Le grand cahier, d'Agota Kristof

‎10-11-2020 17:10

Le grand cahier, d'Agota Kristof

 

Nous… C’est par ce mot que débute « Le grand cahier », un récit à quatre mains que nous livrent Klaus et Lucas, deux jumeaux préadolescents en temps de guerre. Pour échapper aux bombardements qui pilonnent la ville, les garçons sont confiés par leur mère à une vieille femme vivant à la campagne. Cette vieille femme, c’est leur grand-mère, même si les villageois la considèrent davantage comme une sorcière. Chez elle, les deux garçons vont rapidement apprendre à travailler dur, à endurer les coups, à s’adapter surtout, à leur manière, dans cet environnement nouveau et cette vie nouvelle marquée par les conflits et les restrictions.

 

L’histoire se déroule quelque part en Europe de l’est, probablement en Hongrie puisqu’Agota Kristof y est née avant de fuir ce pays vers l’âge de vingt-et-un ans.
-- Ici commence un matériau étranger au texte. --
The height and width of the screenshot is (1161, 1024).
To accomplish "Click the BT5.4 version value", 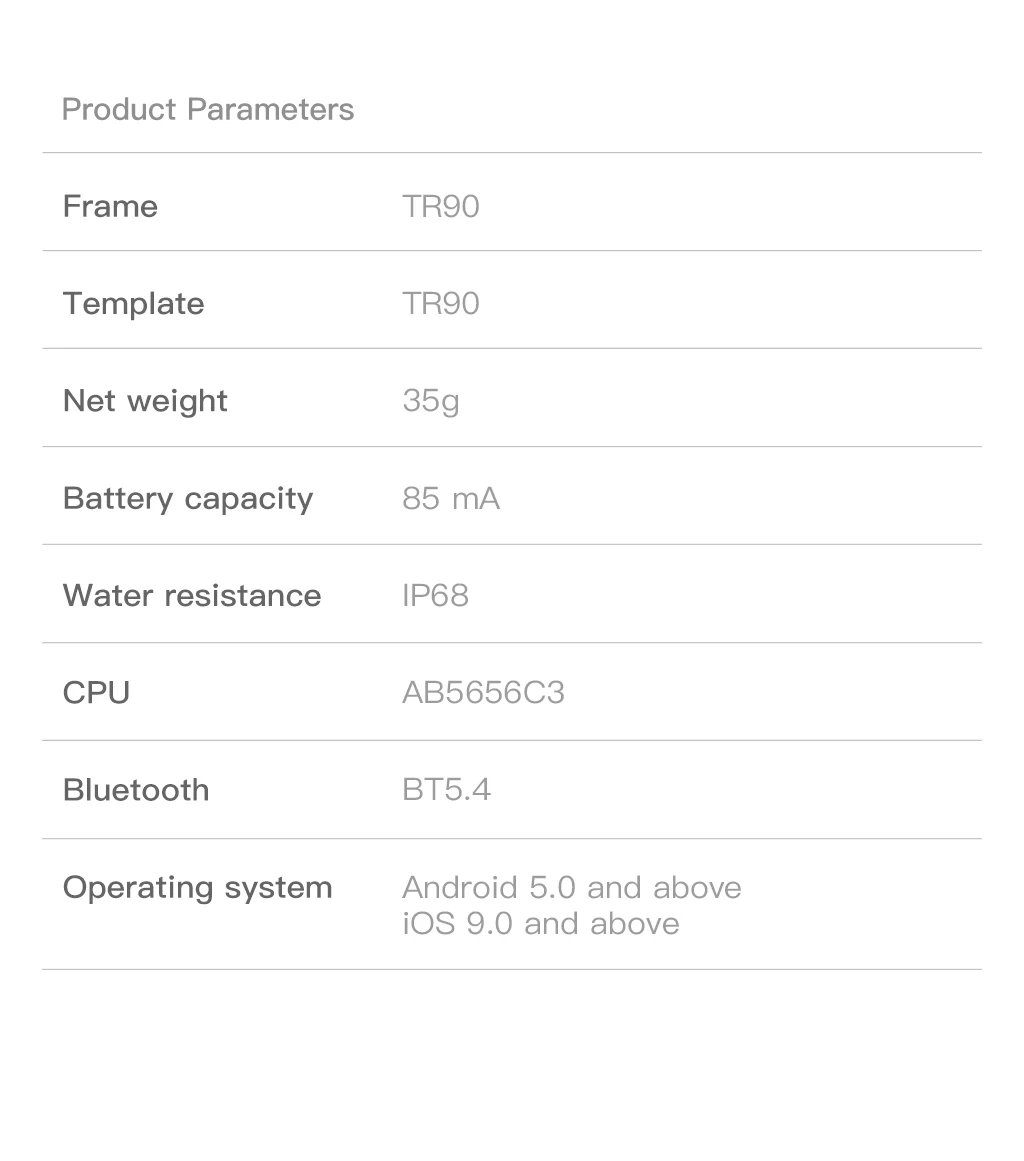I will pyautogui.click(x=446, y=790).
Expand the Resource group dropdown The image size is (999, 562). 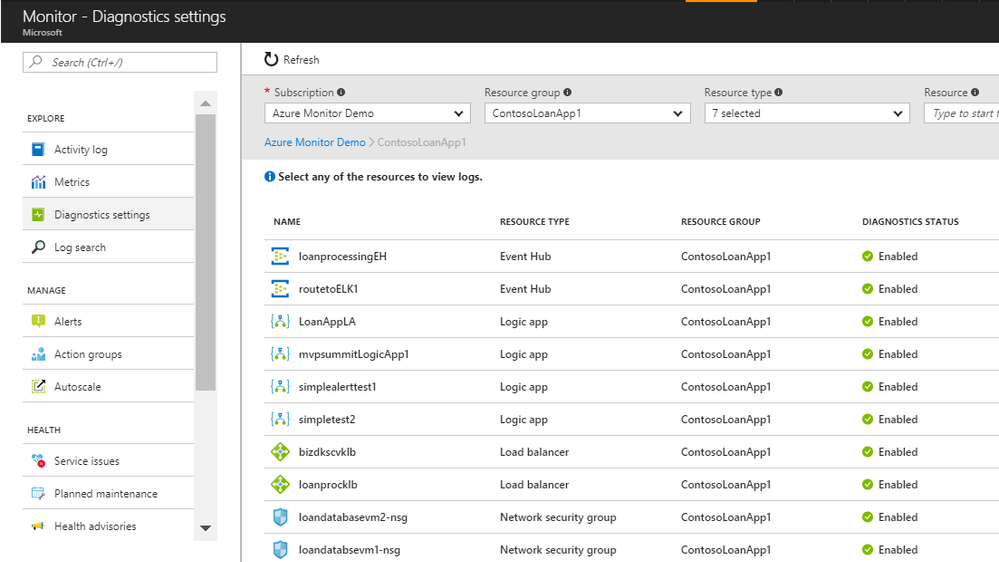(587, 114)
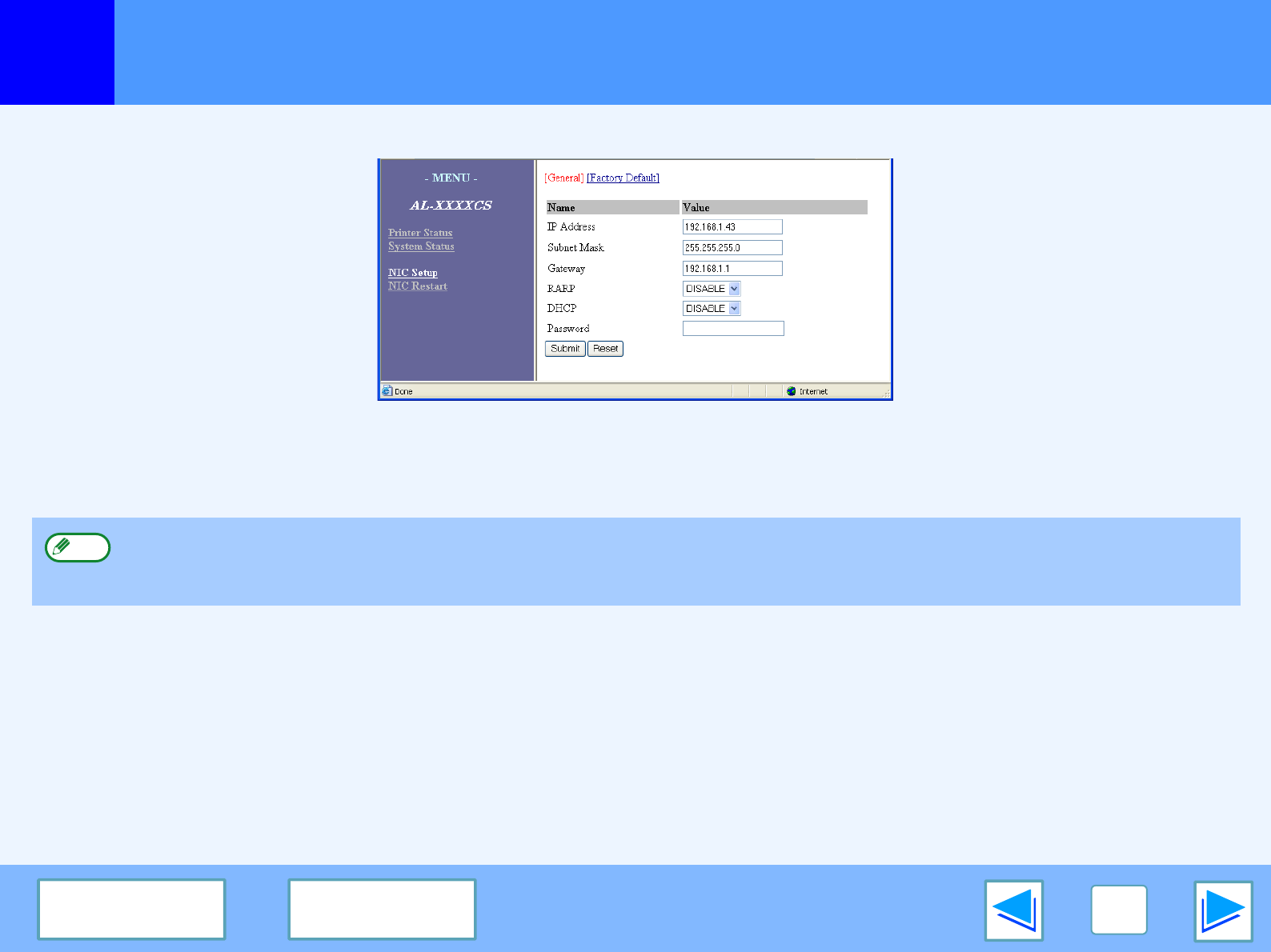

Elle a écrit ce roman en français, la langue de son exil. Le style est simple et lapidaire. Après tout, ce sont deux enfants qui écrivent dans ce grand cahier. L’école ayant fermé, les jumeaux décident de poursuivre seuls leur éducation. Dans les travaux d’écriture qu’ils s’imposent eux-mêmes, ils décrivent le monde en s’interdisant tout jugement de valeur pour ne rapporter que la crudité des faits. Ils s’imposent aussi des exercices. Exercices d’endurcissement du corps et de l’esprit, de mendicité, de cécité et de surdité… de cruauté même. L’un et l’autre ne font qu’un, ils se suffisent à eux-mêmes, et dans le creuset de cette unicité ils vont se forger un caractère et une identité d’une monstrueuse froideur. Dans ce monde déserté par les émotions et la morale, les deux garçons se feront leur propre éducation, en réalité un reniement de leur humanité. Cette déshumanisation est à l’image de ce que la guerre et le totalitarisme peuvent infliger ; mais ce qui peut paraître intolérable et incompréhensible dans cette histoire, c’est que ce processus est volontaire, mené sur eux-mêmes par deux êtres censés normalement porter l’innocence.

 

« Le grand cahier » est un récit d’une incommensurable froideur qui n’épargne au lecteur aucune déviance ni aucune forme de cruauté. Mais il y a quelque chose d’admirable dans la manière dont cette froideur et cette cruauté sont décrites, qui n’est pas liée à la langue minimaliste, mais à la révélation d’un atavisme peut-être commun à tous, et qui peut pousser les êtres jusqu’aux pires extrémités pour leur épargner la souffrance.